Private capital can compete with public funds for these borrowers, but not as long as the government dominates mortgage finance. Thus, we may not see for years if the end of cross-subsidization in mortgage finance rights a once-wrong market or tilts it permanently in favor of only the lowest-risk borrowers served by whatever private capital is left to meet their needs.  In mortgages, public capital may pick up the pieces, albeit at long-term risk to already cranky taxpayers. In other consumer-finance segments, though, there’s no such backstop.  Thus, as cross-subsidization goes, so will lots of products – think free checking – long beloved by consumers who didn’t understand that the overdraft fees they and their friends paid subsidized free transaction accounts with negligible opening-balance requirements.  Same for no-fee credit cards, where fees paid by high-flyers or those who didn’t read their account statements with a green eye-shade subsidized costs for those who paid their balance each month on time and in full.

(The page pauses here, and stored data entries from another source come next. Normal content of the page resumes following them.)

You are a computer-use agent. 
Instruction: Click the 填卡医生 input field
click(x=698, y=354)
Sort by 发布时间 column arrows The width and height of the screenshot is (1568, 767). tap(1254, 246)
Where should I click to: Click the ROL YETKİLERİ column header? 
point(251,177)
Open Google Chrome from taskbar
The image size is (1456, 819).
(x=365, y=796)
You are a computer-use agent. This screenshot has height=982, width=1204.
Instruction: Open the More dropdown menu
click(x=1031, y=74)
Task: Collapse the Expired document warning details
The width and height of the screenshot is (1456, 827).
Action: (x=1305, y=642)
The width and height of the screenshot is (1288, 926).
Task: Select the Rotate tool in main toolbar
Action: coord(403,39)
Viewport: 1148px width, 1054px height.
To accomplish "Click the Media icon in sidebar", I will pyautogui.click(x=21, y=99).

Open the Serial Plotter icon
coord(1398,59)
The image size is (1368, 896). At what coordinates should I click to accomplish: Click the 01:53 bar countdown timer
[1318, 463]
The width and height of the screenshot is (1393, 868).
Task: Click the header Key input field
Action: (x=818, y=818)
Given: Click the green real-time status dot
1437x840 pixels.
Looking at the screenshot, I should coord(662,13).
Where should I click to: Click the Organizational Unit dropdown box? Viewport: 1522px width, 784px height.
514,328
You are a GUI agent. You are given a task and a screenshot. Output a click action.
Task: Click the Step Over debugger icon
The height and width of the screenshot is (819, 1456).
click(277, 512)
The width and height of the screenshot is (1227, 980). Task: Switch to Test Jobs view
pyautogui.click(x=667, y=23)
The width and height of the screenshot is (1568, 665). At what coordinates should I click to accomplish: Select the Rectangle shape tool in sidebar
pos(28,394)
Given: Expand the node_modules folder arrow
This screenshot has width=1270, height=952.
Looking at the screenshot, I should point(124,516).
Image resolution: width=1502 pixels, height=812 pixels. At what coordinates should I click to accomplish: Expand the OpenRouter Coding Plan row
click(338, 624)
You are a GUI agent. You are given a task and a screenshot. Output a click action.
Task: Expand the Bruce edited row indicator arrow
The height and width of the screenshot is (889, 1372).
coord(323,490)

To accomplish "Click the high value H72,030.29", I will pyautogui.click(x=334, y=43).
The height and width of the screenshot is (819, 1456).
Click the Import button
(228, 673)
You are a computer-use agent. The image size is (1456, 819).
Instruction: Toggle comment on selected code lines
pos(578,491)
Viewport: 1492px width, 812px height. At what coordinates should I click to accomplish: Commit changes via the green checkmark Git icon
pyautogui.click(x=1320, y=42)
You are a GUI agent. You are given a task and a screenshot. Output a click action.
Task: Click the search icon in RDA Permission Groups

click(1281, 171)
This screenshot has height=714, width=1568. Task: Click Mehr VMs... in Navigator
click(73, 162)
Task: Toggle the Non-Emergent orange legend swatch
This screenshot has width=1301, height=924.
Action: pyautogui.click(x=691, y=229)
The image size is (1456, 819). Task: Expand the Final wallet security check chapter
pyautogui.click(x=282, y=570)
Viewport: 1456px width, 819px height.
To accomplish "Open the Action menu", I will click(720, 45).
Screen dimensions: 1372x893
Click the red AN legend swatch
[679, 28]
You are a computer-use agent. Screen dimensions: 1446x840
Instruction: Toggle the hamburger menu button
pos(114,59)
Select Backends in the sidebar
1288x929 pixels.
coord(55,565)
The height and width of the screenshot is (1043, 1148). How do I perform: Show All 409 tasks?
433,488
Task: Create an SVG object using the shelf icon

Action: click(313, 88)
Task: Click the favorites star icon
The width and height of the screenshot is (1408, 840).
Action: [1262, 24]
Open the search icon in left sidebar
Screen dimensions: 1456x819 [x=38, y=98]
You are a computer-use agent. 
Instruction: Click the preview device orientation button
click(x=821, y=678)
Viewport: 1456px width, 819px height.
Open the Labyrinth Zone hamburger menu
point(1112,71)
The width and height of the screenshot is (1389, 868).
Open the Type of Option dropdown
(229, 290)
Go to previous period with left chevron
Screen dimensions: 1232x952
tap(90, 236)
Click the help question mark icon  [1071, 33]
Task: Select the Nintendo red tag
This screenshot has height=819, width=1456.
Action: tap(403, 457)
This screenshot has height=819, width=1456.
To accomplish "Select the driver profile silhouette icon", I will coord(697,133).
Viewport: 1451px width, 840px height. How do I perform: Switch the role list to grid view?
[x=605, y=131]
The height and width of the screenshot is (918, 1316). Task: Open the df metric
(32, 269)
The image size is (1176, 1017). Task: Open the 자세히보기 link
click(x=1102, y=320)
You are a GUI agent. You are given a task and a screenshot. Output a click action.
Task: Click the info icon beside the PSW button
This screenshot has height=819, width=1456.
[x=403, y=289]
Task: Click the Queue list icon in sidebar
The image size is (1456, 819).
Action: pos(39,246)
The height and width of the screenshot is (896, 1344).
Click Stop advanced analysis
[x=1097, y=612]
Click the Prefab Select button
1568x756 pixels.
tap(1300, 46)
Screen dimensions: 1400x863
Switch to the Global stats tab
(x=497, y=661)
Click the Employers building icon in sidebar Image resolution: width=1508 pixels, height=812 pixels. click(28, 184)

Will these checking-account customers keep funds under the mattress? Can they move funds from high-cost branched-banking networks to the myriad of new, on-line funding networks sprouting around the web? And, when they do so – as we think they will – will the new Bureau’s authority over non-traditional deposit-gathering be put in place quickly and firmly enough to protect consumers from these non-banks?

We’ve written a lot in the past about “shadow” banks from a systemic risk point of view.  But, there’s also a tremendous risk that the new consumer framework will, by ending cross-subsidization, force higher-risk, higher-cost consumers back to the shadows of the banking system. Banks – even those who pushed way too far in recent years – might start to look a lot better a lot quicker than consumer advocates might think unless the new Bureau gets it right on the shadow retail banks – and fast.